Mimo to nie mam pewności, czy tekst się ukaże na łamach Newsweeka, co mnie jakoś szczególnie nie zaskakuje, ponieważ żadne medium w Polsce, nie jest zainteresowane publikowaniem informacji o tej najwięcej dziś wartej branży rozrywki i branży, która może stać się przyszłością popkultury. Mimo, że New York Times przyznaje tytuł gry roku, mimo że nobliwa brytyjska Akademia Sztuki Filmowej i Telewizyjnej (BAFTA) przyznaje swoje nagrody dla gier komputerowych i mimo że jest to jedyna dziedzina popkultury, w której mamy coś do powiedzenia - zero. Oczywiście jest Olaf Szewczyk i jego kolumny w piątkowym dodatku do Dziennika i mam nadzieję, że ten jedyny przyczółek i bastion gier w "normalnych" polskich mediach się utrzyma, mimo kłopotów "Dziennika". Trzymajmy kciuki za Olafa i jego ekipę.

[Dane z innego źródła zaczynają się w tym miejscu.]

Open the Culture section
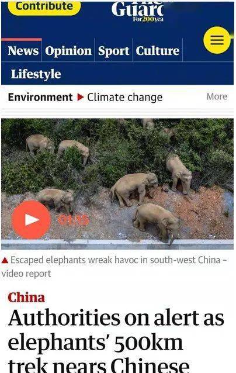 click(x=158, y=51)
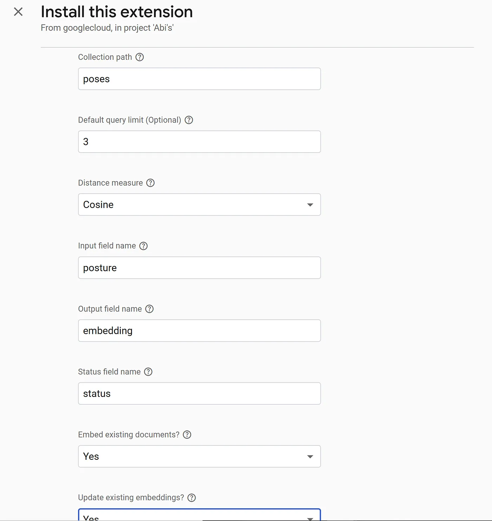492x521 pixels.
Task: Click the Input field name posture box
Action: [199, 268]
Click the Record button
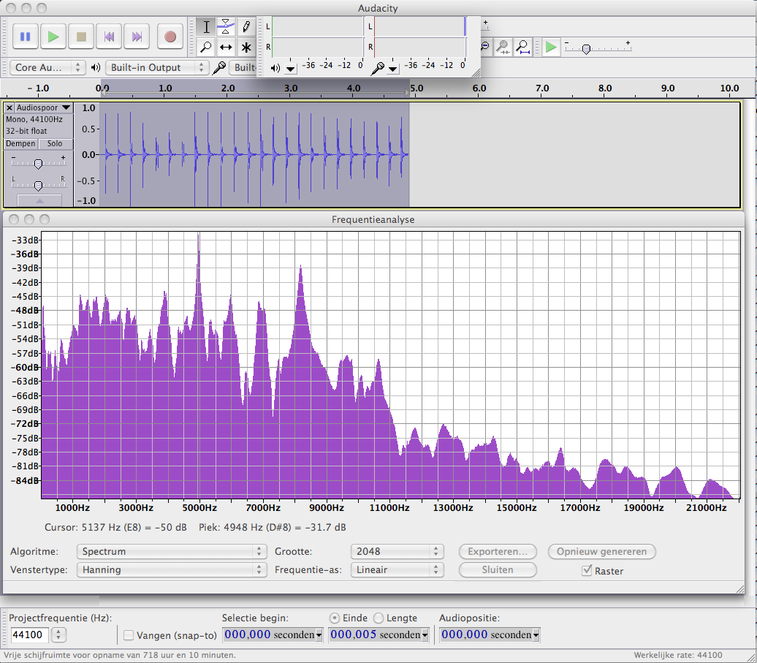Viewport: 757px width, 663px height. point(170,36)
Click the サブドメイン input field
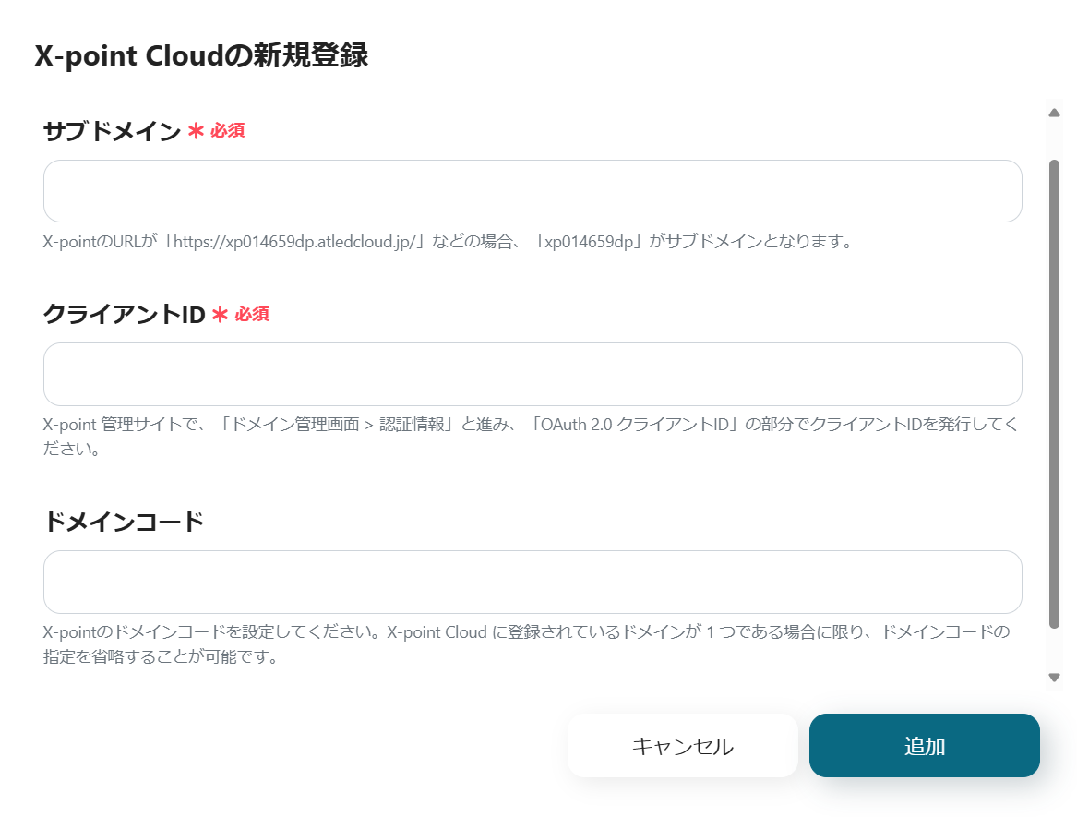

Ale z drugiej strony - może w Polityce, Gazecie Wyborczej i TVP Kultura wiedzą lepiej? Wiem, że serwis dla miłośników gier to nie jest dobre miejsce na stawianie tego typu pytań, ale tak sobie myślę: może nie mam racji? Może gry to nie jest żadna nowa forma sztuki, żadne wyjątkowe medium łączące w sobie wszystkie poprzednie - wizualne, dźwiękowe i narracyjne - formy kultury? Może nie jest tak, że teraz tylko czekamy na geniuszy, którzy dostrzegą i wykorzystają ten potencjał, jak to wcześniej zrobiono z kinem i telewizją? Może to po prostu wirtualna strzelnica, prostacka rozrywka dla samców, którzy muszą sobie upuścić testosteronu i pogapić się na rozbryzg krwi na ścianie? Cholera wie.